Mobile Subscriptions: Economic Hit

Netflix has already guided down for the short-term and 2009 as they indicated continuing economic woes as a major factor.  I've already cancelled mine.  Plus, there's only so much crappy movies that are being made lately?

So I started wondering about mobile subscriptions - fees for texting, mobile Internet, and even wireless lines.

For anyone being hurt by job losses or other financial problems, I can definitely see some folks cutting off subsciptions like Netflix, cable, or other luxuries that we have come to take for granted in this day and age. It's only the economic reality that has made us realized what are or are not necessities.

However, given the need to be connected now and our reliance on mobile phones, mobile contracts are not likely to be cancelled en mass.  Now, texting and mobile Internet services can go one way or another.

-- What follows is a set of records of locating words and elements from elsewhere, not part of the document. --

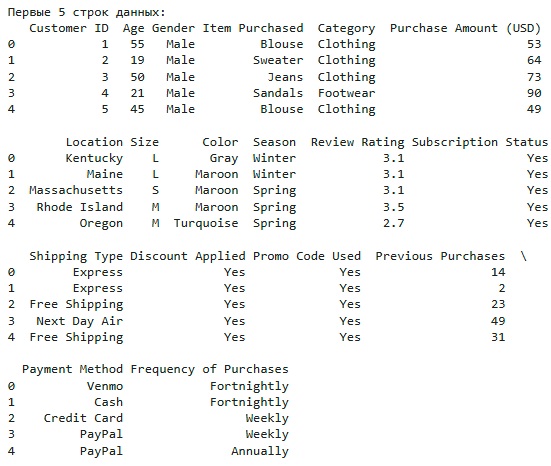Click the 'Promo Code Used' header
The width and height of the screenshot is (551, 466).
click(307, 256)
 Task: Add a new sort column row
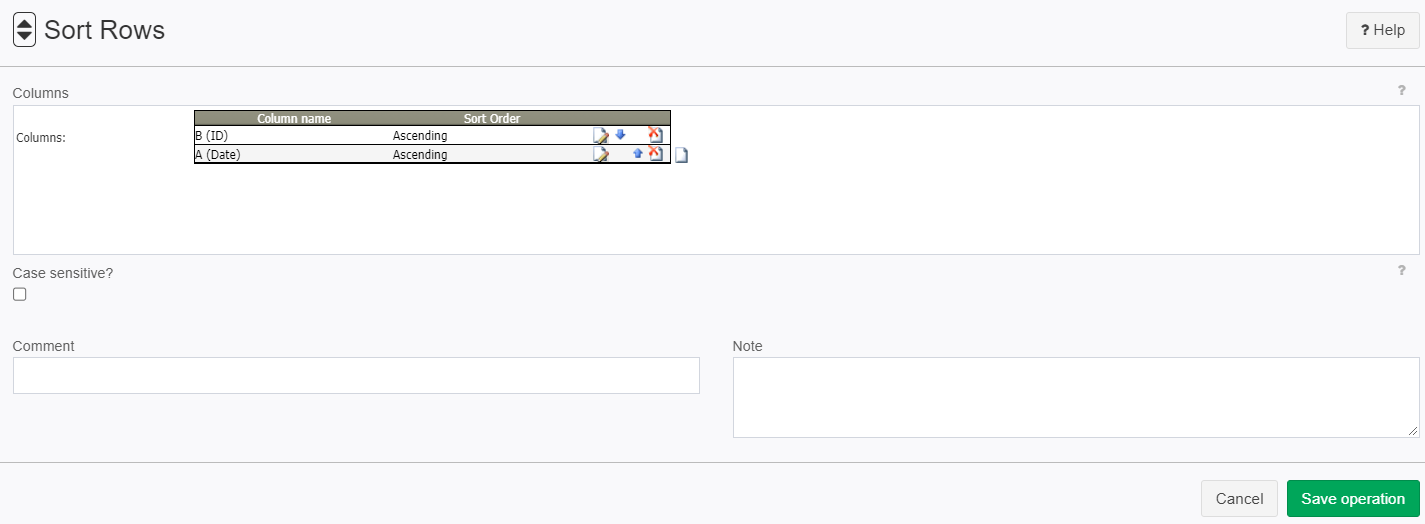(681, 155)
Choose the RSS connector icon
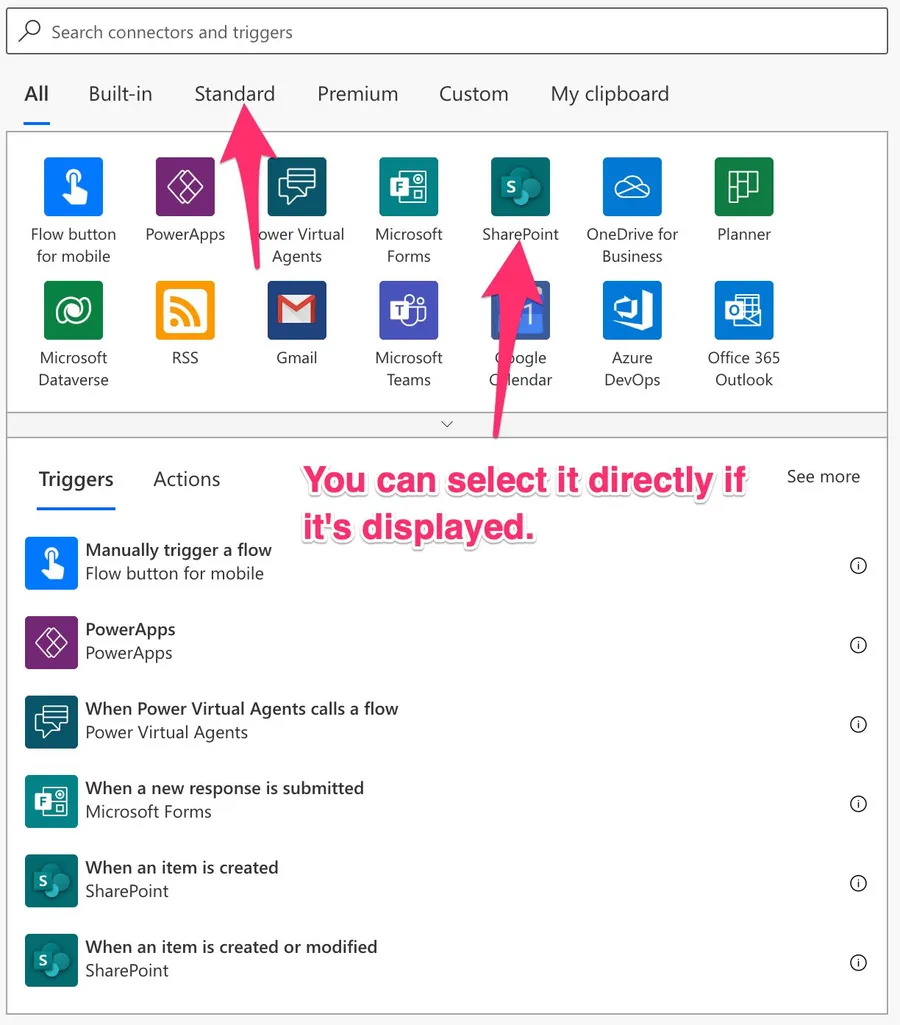 [185, 310]
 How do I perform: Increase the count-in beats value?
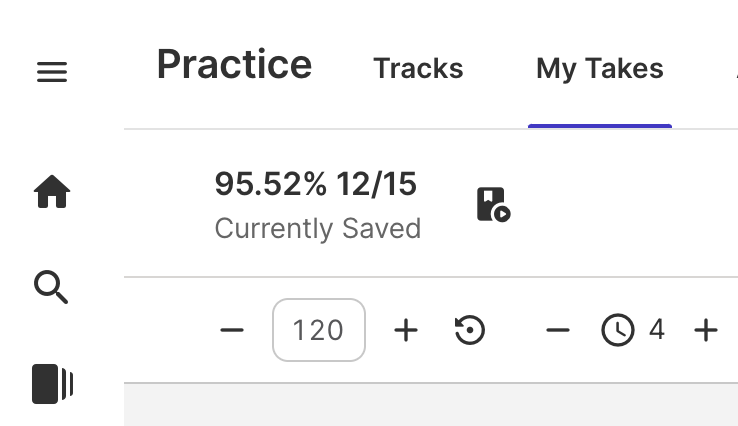tap(706, 330)
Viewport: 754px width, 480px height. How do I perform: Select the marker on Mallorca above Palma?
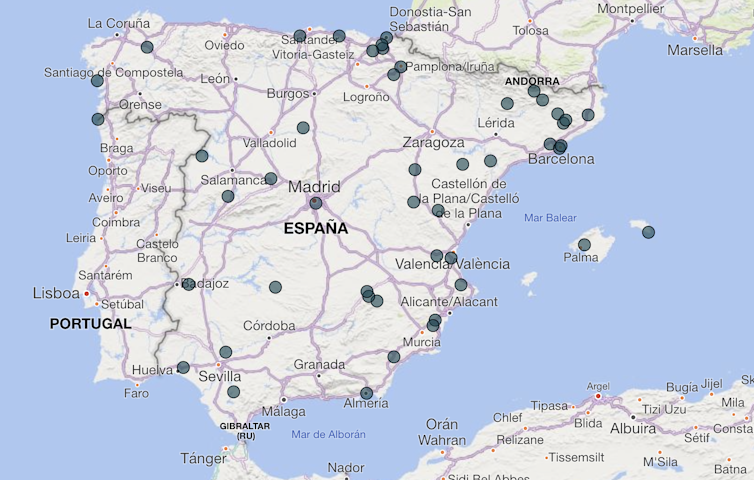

If mobile Internet is one's only source to access e-mails or the World Wide Web, it is not likely we'll see folks calling up the customer services of their respective wireless providers and canceling the service.  On the other hand, texting is likely to go.  I have already heard of folks doing just that.

In the end, it depends on the mobile users to make that call.  $20 a month is a bit steep when IM is free.  Ultimately, I do see an impact if more people start to cancel specific mobile services.  This could hit the bottom line of a lot of the providers.

You probably know by now I'm not a fan of those guys.  But now is the time for them to step up and work with users on fees.

Note:  Bundling is a good idea.  It's what T-Mobile did with their G1 3G services.  $25 for 3G access and 400 texts a month and $35 for unlimited texting.